Latent Dirichlet allocation is a density model for the data in a corpus. It
does not involve a “world” term that we wish to infer.
Exercise 20.2
The following description is the generative process for the plate notation in
Figure 20.6.
For each image indexed by \(i \in \{1, \ldots, I\}\) in a corpus:
Choose \(\DeclareMathOperator{\PoissonDist}
J_i \sim \PoissonDist(\xi)\).
Choose a \(M\)-dimensional part probability vector
\(\boldsymbol{\pi}_i\) from the distribution
\(\DeclareMathOperator{\DirDist}{Dir}
Pr(\boldsymbol{\pi}_i) = \DirDist_{\boldsymbol{\pi}_i}[\boldsymbol{\alpha}]\).
For each visual word indexed by \(j \in \{1, \ldots, J_i\}\) in image
\(i\):
Choose a part \(p_{ij} \in \{1, \ldots, M\}\) from the distribution
\(\DeclareMathOperator{\CatDist}{Cat}
Pr(p_{ij}) = \CatDist_{p_{ij}}[\boldsymbol{\pi}_i]\).
Choose a visual word \(f_{ij} \in \{1, \ldots, K\}\) from the
distribution
\(Pr(f_{ij} \mid p_{ij}) =
\CatDist_{f_{ij}}[\boldsymbol{\lambda}_{p_{ij}}]\) where
\(Pr(\boldsymbol{\lambda}_m) =
\DirDist_{\boldsymbol{\lambda}_m}[\boldsymbol{\beta}]\).
The joint distribution for this generative process’ graphical model is
\[\begin{split}Pr(\boldsymbol{\pi}, \boldsymbol{\lambda}, \mathbf{p}, \mathbf{f} \mid
\boldsymbol{\alpha}, \boldsymbol{\beta})
&= Pr(\boldsymbol{\lambda} \mid \boldsymbol{\beta})
Pr(\boldsymbol{\pi} \mid \boldsymbol{\alpha})

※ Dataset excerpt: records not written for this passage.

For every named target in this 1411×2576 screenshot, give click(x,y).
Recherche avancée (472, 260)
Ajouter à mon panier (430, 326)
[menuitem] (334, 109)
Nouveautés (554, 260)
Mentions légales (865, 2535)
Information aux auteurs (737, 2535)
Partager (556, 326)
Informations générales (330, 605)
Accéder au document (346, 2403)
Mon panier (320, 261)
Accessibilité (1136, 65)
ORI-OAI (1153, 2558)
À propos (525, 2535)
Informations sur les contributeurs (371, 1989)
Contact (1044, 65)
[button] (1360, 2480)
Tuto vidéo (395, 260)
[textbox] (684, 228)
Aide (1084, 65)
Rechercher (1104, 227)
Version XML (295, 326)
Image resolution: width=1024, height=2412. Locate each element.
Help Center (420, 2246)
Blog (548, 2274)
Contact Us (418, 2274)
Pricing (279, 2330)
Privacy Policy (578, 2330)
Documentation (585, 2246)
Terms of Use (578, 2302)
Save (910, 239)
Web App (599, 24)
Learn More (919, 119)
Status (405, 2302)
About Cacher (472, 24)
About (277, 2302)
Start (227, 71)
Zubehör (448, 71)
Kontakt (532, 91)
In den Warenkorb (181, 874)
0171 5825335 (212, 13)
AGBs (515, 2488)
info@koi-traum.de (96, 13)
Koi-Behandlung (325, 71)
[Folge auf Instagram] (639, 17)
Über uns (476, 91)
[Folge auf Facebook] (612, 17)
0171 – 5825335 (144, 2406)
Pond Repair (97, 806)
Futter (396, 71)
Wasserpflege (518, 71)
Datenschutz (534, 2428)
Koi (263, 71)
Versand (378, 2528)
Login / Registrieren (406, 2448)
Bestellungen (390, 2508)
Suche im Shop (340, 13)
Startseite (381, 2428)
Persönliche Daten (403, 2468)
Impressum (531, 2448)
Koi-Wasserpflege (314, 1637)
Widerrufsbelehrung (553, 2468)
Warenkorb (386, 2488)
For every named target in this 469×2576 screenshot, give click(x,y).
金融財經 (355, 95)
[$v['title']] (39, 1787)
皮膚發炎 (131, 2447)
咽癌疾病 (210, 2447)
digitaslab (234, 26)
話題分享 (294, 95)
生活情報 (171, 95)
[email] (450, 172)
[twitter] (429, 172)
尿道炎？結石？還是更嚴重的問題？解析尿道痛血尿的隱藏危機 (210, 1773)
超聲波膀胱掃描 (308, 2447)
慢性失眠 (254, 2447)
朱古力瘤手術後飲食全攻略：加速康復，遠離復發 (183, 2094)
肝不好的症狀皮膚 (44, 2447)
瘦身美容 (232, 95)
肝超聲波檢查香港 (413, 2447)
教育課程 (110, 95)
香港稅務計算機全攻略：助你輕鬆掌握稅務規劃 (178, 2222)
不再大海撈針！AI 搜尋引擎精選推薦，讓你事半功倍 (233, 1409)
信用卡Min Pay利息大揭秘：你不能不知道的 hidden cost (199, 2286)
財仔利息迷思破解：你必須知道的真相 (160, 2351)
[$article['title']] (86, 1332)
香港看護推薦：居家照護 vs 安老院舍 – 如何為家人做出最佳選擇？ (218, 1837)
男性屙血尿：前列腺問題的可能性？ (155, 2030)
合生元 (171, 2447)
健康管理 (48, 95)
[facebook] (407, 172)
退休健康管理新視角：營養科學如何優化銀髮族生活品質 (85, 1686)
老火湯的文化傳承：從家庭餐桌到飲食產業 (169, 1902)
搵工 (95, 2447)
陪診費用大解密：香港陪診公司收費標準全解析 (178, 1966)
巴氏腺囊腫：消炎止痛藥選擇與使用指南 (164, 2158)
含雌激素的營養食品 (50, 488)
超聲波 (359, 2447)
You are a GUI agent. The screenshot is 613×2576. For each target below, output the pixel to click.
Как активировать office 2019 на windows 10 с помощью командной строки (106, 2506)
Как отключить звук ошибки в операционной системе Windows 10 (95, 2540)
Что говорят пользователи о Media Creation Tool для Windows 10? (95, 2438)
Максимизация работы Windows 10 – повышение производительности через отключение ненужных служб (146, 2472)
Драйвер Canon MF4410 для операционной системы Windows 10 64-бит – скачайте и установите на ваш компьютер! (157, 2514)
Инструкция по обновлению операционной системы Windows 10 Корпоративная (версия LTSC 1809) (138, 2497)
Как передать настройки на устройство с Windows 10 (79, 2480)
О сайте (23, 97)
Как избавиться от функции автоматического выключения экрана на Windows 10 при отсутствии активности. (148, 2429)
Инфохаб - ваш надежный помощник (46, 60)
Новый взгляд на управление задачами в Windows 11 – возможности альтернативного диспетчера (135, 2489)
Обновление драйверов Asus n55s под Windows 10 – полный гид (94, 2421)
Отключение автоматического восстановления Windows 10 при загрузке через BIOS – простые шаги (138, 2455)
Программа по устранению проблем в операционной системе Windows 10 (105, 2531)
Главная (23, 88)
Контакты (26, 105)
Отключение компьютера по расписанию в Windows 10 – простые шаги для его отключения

Pr(\mathbf{p} \mid \boldsymbol{\pi})
Pr(\mathbf{f} \mid \mathbf{p}, \boldsymbol{\lambda})
& \quad & \text{(10.3)}\\
&= \prod_{m = 1}^M Pr(\boldsymbol{\lambda}_m \mid \boldsymbol{\beta})
\cdot
\prod_{i = 1}^I Pr(\boldsymbol{\pi}_i \mid \boldsymbol{\alpha})
\cdot
\prod_{i = 1}^I \prod_{j = 1}^{J_i} Pr(p_{ij} \mid \boldsymbol{\pi}_i)
\cdot
\prod_{i = 1}^I \prod_{j = 1}^{J_i}
Pr(f_{ij} \mid \boldsymbol{\lambda}_{p_{ij}})
& \quad & \text{d-Separation from generative process}\\
&= \prod_{m = 1}^M Pr(\boldsymbol{\lambda}_m \mid \boldsymbol{\beta}) \cdot
\prod_{i = 1}^I Pr(\boldsymbol{\pi}_i \mid \boldsymbol{\alpha})
\prod_{j = 1}^{J_i}
Pr(p_{ij} \mid \boldsymbol{\pi}_i)
Pr(f_{ij} \mid \boldsymbol{\lambda}_{p_{ij}})\end{split}\]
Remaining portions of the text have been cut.